◆ ASSIGNMENT ◆
Repeat exactly the lines from the first line of the records through the line containing "Task: Select the Night", and nothing more.

─── DATASET ENTRIES

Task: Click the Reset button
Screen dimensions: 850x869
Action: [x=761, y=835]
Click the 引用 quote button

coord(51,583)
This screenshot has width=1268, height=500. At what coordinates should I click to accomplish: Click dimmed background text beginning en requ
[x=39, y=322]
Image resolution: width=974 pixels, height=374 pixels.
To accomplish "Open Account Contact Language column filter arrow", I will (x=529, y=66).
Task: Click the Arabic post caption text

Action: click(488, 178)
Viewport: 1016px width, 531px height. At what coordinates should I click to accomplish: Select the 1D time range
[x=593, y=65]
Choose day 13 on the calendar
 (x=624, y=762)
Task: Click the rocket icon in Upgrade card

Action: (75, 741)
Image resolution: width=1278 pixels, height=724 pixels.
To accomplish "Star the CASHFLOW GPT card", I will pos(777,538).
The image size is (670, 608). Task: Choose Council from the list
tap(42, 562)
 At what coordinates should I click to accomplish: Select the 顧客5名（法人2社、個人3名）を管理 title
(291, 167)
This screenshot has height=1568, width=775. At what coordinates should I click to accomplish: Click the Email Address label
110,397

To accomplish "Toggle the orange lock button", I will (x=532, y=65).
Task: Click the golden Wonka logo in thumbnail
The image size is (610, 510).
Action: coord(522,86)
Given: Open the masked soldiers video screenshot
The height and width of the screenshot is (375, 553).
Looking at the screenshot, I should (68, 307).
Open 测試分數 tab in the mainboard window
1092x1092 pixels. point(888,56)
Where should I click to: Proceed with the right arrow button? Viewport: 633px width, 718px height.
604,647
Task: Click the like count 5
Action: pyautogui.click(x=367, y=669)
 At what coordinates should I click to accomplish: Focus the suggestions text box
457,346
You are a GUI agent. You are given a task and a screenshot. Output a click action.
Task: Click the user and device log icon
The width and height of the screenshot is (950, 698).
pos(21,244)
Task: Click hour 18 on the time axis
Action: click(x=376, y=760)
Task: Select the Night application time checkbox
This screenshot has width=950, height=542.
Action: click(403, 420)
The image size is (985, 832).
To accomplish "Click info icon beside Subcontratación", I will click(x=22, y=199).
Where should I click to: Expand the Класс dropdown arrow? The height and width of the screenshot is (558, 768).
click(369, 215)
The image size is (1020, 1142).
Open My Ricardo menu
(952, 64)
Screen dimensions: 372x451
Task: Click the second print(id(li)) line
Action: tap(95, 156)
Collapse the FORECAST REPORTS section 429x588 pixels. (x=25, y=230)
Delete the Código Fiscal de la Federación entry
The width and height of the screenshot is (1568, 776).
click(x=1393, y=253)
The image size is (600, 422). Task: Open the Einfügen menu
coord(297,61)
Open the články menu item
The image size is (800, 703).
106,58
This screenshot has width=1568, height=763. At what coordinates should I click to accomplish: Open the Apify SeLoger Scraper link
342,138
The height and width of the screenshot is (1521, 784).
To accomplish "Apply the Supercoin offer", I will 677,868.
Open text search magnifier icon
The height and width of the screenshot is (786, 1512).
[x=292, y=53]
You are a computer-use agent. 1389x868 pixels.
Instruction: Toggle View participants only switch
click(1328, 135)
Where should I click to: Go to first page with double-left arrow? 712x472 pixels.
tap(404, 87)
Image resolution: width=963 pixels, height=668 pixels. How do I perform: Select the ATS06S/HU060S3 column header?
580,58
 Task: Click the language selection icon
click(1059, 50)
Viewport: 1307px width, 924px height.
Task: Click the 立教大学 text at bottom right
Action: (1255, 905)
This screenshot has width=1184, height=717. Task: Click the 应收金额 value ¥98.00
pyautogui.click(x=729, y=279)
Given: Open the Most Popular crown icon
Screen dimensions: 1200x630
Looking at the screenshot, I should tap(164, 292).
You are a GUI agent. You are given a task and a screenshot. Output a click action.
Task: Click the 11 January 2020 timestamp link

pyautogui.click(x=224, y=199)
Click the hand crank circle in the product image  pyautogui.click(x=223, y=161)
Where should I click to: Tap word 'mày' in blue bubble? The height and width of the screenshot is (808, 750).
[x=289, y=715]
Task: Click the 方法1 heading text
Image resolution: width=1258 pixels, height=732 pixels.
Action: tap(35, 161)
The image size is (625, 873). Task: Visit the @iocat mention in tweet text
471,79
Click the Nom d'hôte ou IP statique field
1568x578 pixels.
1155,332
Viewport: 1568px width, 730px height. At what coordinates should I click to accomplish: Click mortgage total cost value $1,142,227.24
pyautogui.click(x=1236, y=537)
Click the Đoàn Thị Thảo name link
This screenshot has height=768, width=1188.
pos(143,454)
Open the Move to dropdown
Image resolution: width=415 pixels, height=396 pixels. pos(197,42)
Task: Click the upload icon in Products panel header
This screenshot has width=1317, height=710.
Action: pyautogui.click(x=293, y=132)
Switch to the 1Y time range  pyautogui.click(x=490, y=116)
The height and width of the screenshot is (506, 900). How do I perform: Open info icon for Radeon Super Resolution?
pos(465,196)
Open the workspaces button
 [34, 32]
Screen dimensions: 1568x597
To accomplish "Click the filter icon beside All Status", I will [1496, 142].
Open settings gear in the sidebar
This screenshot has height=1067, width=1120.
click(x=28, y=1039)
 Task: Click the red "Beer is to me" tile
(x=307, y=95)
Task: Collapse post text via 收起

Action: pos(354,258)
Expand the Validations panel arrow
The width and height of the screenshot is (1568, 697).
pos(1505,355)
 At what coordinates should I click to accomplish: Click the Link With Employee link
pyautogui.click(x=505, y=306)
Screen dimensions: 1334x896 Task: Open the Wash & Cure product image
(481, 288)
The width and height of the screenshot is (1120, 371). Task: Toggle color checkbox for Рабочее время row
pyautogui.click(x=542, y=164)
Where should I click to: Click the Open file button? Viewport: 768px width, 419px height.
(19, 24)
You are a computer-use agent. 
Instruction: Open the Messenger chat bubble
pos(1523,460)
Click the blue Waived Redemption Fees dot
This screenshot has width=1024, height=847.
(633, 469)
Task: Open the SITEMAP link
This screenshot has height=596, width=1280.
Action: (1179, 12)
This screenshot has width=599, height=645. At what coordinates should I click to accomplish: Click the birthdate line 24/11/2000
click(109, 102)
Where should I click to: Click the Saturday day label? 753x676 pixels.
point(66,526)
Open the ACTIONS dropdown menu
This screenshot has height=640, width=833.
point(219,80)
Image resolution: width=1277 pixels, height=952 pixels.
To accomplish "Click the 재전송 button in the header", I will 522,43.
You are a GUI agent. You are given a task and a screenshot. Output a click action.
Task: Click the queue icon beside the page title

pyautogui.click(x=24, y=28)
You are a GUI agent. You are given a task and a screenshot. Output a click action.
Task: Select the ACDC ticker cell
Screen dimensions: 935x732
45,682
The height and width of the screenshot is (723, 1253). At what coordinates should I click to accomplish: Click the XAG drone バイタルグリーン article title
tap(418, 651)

──────

◆ ANSWER SECTION ◆
Task: Click the Reset button
Screen dimensions: 850x869
Action: [x=761, y=835]
Click the 引用 quote button

coord(51,583)
This screenshot has width=1268, height=500. At what coordinates should I click to accomplish: Click dimmed background text beginning en requ
[x=39, y=322]
Image resolution: width=974 pixels, height=374 pixels.
To accomplish "Open Account Contact Language column filter arrow", I will (x=529, y=66).
Task: Click the Arabic post caption text

Action: click(488, 178)
Viewport: 1016px width, 531px height. At what coordinates should I click to accomplish: Select the 1D time range
[x=593, y=65]
Choose day 13 on the calendar
 (x=624, y=762)
Task: Click the rocket icon in Upgrade card

Action: (75, 741)
Image resolution: width=1278 pixels, height=724 pixels.
To accomplish "Star the CASHFLOW GPT card", I will pos(777,538).
The image size is (670, 608). Task: Choose Council from the list
tap(42, 562)
 At what coordinates should I click to accomplish: Select the 顧客5名（法人2社、個人3名）を管理 title
(291, 167)
This screenshot has height=1568, width=775. At what coordinates should I click to accomplish: Click the Email Address label
110,397

To accomplish "Toggle the orange lock button", I will (x=532, y=65).
Task: Click the golden Wonka logo in thumbnail
The image size is (610, 510).
Action: coord(522,86)
Given: Open the masked soldiers video screenshot
The height and width of the screenshot is (375, 553).
Looking at the screenshot, I should (68, 307).
Open 测試分數 tab in the mainboard window
1092x1092 pixels. point(888,56)
Where should I click to: Proceed with the right arrow button? Viewport: 633px width, 718px height.
604,647
Task: Click the like count 5
Action: pyautogui.click(x=367, y=669)
 At what coordinates should I click to accomplish: Focus the suggestions text box
457,346
You are a GUI agent. You are given a task and a screenshot. Output a click action.
Task: Click the user and device log icon
The width and height of the screenshot is (950, 698).
pos(21,244)
Task: Click hour 18 on the time axis
Action: click(x=376, y=760)
Task: Select the Night application time checkbox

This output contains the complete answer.